# All Nordic languages: Treatment of neurotrophic keratitis



## leloisa

Hi everybody! Are these translations right?
Thank you very much!

Danish: _Behandling af neurotrofisk keratitis_
Swedish: _Behandling av neurotrofisk keratit_
Norwegian: _Behandling av neurotropiske keratitt_
Icelandic: _Meðferð við taugarýrnun sem veldur glærubólga_


----------



## Alxmrphi

leloisa said:


> Hi everybody! Are these translations right?
> Thank you very much!
> 
> Icelandic: _Meðferð *á* __taugarýrnun sem veldur __glærubólg*u*_



*I think*

The official EU translation for: "_Treatment of Acanthamoeba keratitis_" is "_Meðferð á þyrniamöbu glærubólgu_" but I'm not sure how to render* neutrophic *so I kept what you put.


----------



## leloisa

Thank you Alxmrphi!


----------



## myšlenka

leloisa said:


> Norwegian: _Behandling av neurotropisk_*e*_ keratitt_


Maybe it's a typo, but take away the final -e and it's perfect


----------



## Merkurius

Alxmrphi said:


> *I think*
> 
> The official EU translation for: "_Treatment of Acanthamoeba keratitis_" is "_Meðferð á__ þyrniamöbu glærubólgu_" but I'm not sure how to render* neutrophic *so I kept what you put.



Hi All!
I do not agree with Alxmrphi. You say ''meðferð við'' not ''meðferð á''. ''Meðferð á'' is used with patients, animals etc. but ''meðferð við'' diseases etc.
I cannot confirm the proper name of the disease right now, you will have to give me some time to confirm that! 
-Merkurius-


----------



## Alxmrphi

I just took it from here (last page).
Could easily be wrong, but I trusted it because it said it was an EU-approved translation. I am not making an assertion it is true.


----------



## Wilma_Sweden

leloisa said:


> Swedish: _Behandling av neurotrofisk keratit_


Behandling *vid* neurotrofisk keratit
The preposition should, strictly speaking, be 'vid', which is used about the disease, because 'av' is used about patients, e.g. 'behandling av cancerpatienter'. This is the same issue that is raised about Icelandic by Merkurius.
Having said that, you see many mistakes like this if you Google it in Swedish, but looking in a corpus (=more likely to contain only correct usage), the preposition 'vid' is more common.
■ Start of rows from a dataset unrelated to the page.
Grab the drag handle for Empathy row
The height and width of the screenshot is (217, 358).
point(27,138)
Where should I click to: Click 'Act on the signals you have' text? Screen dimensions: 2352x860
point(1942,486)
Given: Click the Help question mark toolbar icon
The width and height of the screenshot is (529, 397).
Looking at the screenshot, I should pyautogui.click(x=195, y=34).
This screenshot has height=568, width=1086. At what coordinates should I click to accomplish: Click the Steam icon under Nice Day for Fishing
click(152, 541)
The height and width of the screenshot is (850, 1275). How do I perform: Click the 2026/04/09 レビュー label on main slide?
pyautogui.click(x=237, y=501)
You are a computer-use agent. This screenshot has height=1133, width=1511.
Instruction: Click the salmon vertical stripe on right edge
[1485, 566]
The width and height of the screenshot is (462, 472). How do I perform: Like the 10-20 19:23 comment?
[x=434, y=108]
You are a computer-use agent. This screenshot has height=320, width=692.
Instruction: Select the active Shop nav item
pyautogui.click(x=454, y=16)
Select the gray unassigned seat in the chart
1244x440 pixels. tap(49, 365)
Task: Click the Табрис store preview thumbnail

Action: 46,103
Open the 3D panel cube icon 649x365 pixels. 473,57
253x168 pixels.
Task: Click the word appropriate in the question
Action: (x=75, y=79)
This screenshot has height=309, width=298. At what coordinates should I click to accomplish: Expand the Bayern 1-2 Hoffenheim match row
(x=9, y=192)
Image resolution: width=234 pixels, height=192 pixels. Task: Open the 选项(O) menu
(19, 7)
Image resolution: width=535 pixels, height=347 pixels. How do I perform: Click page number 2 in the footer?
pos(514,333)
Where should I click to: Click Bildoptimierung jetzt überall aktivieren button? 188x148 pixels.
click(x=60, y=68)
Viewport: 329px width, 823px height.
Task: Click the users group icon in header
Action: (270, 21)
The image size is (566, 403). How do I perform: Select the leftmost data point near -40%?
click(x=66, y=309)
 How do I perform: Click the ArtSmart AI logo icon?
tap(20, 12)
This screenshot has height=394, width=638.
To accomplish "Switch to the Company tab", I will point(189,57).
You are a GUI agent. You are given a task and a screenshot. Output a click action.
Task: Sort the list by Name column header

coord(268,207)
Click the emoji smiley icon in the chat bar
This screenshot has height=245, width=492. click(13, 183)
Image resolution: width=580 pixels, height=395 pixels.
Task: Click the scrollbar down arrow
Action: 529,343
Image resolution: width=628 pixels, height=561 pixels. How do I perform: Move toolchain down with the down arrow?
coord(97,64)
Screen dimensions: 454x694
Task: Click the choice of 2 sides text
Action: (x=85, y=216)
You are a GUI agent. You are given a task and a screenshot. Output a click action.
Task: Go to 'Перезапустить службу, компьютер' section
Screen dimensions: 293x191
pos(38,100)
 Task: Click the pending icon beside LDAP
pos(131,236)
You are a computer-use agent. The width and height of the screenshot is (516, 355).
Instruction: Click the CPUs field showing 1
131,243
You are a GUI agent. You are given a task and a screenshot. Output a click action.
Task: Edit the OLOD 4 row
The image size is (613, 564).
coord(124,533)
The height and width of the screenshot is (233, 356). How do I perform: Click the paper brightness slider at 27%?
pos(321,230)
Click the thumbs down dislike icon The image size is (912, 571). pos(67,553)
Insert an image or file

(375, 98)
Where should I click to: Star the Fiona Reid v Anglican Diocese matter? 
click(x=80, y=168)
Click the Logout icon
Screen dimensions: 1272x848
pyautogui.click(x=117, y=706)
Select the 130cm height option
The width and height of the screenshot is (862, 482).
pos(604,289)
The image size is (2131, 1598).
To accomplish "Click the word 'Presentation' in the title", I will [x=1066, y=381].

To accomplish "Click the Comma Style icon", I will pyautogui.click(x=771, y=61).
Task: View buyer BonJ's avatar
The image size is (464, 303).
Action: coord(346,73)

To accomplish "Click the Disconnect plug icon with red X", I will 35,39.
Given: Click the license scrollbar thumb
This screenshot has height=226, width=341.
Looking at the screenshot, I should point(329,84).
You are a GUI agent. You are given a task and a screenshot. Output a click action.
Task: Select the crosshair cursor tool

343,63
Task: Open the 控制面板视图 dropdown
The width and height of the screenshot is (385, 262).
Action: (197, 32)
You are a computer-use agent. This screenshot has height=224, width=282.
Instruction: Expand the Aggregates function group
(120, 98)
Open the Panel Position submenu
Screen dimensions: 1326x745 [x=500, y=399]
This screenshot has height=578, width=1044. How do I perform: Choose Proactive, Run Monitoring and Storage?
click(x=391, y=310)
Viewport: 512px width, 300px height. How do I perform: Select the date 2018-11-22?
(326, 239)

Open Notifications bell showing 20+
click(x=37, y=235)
My daughter, who is a med student, also claims that 'vid' is the most correct preposition.

*Moderator note:* You must supply the context in which your text appears, i.e. surrounding sentence(s), is it a headline or running text etc. This is a forum rule that is non-negotiable.


----------



## Sebastián Berko

Syntes den ser fin ud på Dansk.


----------



## leloisa

Thanks everybody!
Can someone please help me with the translation into Danish?


----------



## bicontinental

leloisa said:


> Thanks everybody!
> Can someone please help me with the translation into Danish?





In Danish ‘behandling af’ is correct, as is ‘behandling for’, and ‘behandling ved’. _Depending on the context _one preposition might be slightly preferable to another. 


‘*Behandling af* [neurotrofisk keratit]’ means ‘treatment of [a given disease entity/individual]’. Note: ‘Behandling af’ is used about _either_ the disease _or_ the patient: ‘behandling af cancer’/’behandling af cancerpatienter’ (i.e. the patient *or* the disease is treated)
‘*Behandling for* [neurotrofisk keratit]’. This means ‘treatment directed at [a given disease]’ and overlaps with the English ‘treatment for’. This is only used about the disease and not the patient. 
*‘Behandling ved* [neurotrofisk keratit]’. This implies ‘treatment in the context of/in case of [a given disease/condition]’ and is not used as much as the other two constructions. To be used about a disease.

Bic.


----------